L'Explication Prémisse
Cet article dit que lorsqu'une personne (par exemple un grand-parent) fait une donation ou un legs au fils d'une autre personne qui est héritier potentiel au moment de l'ouverture de la succession, cette donation ou ce legs est automatiquement considéré comme dispensé du « rapport » : autrement dit, il ne faut pas le réintégrer dans la masse successorale pour égaliser les parts entre héritiers. En pratique, si le père hérite du donateur, il n'a pas à « rapporter » ce que son fils a reçu pour le partage.
Une grand-mère offre pendant sa vie une somme d'argent à son petit-fils.

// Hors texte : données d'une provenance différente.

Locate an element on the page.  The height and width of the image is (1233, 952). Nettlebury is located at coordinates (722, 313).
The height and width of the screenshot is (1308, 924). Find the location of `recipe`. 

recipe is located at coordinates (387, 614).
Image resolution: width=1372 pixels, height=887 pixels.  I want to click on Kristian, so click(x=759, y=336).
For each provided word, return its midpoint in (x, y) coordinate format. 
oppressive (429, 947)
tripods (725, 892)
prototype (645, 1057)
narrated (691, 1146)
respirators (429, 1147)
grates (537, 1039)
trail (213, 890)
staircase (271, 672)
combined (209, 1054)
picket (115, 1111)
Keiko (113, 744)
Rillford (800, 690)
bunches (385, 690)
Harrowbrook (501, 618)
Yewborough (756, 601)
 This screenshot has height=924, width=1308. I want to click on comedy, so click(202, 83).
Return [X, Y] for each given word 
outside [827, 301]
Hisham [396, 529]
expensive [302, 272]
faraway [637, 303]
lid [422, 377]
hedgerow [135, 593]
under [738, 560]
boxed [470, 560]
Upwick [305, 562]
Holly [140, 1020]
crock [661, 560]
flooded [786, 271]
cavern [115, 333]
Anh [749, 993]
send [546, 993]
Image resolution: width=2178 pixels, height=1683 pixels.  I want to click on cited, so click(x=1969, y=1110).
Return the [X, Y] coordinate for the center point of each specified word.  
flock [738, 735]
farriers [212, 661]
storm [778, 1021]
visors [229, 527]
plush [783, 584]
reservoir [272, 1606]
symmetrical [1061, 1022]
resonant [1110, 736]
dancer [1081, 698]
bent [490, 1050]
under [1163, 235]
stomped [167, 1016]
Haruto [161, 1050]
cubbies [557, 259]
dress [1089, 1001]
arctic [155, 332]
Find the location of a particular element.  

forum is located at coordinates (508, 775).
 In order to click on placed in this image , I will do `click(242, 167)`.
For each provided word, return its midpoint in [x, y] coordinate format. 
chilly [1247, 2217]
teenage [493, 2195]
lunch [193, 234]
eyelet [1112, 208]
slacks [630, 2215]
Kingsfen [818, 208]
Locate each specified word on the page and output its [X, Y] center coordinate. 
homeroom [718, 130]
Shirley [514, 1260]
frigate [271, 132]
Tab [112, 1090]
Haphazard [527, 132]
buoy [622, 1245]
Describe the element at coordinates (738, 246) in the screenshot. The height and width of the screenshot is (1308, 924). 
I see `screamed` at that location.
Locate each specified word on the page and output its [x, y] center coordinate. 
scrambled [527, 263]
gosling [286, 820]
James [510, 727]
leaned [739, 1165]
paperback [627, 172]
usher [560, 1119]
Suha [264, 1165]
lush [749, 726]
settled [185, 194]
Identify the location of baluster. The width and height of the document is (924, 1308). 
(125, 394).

À son décès, le père du petit-fils (fils de la grand‑mère) hérite. Selon l'article 847, la somme reçue par le petit-fils n'est pas rapportée dans la succession de la grand‑mère : le père, en tant qu'héritier, n'est pas obligé de faire entrer ce don dans le calcul du partage entre héritiers.
- S'applique aux dons et legs faits au fils (petit‑enfant) de quelqu'un qui est successible au moment de l'ouverture de la succession.
- Ces dons/legs sont toujours réputés faits avec dispense du rapport : ils ne sont pas réintégrés dans la masse à partager.
- La règle vaut automatiquement (formulation « toujours réputés ») : pas besoin d'une dispense expresse du donateur.
- Le père qui vient à la succession du donateur n'est pas tenu de rapporter les sommes ou biens donnés à son fils.
- La disposition concerne les donations inter vivos comme les legs testamentaires.
- Condition importante : l'intéressé (ici le père) doit être successible au moment de l'ouverture de la succession pour que la présomption s'applique.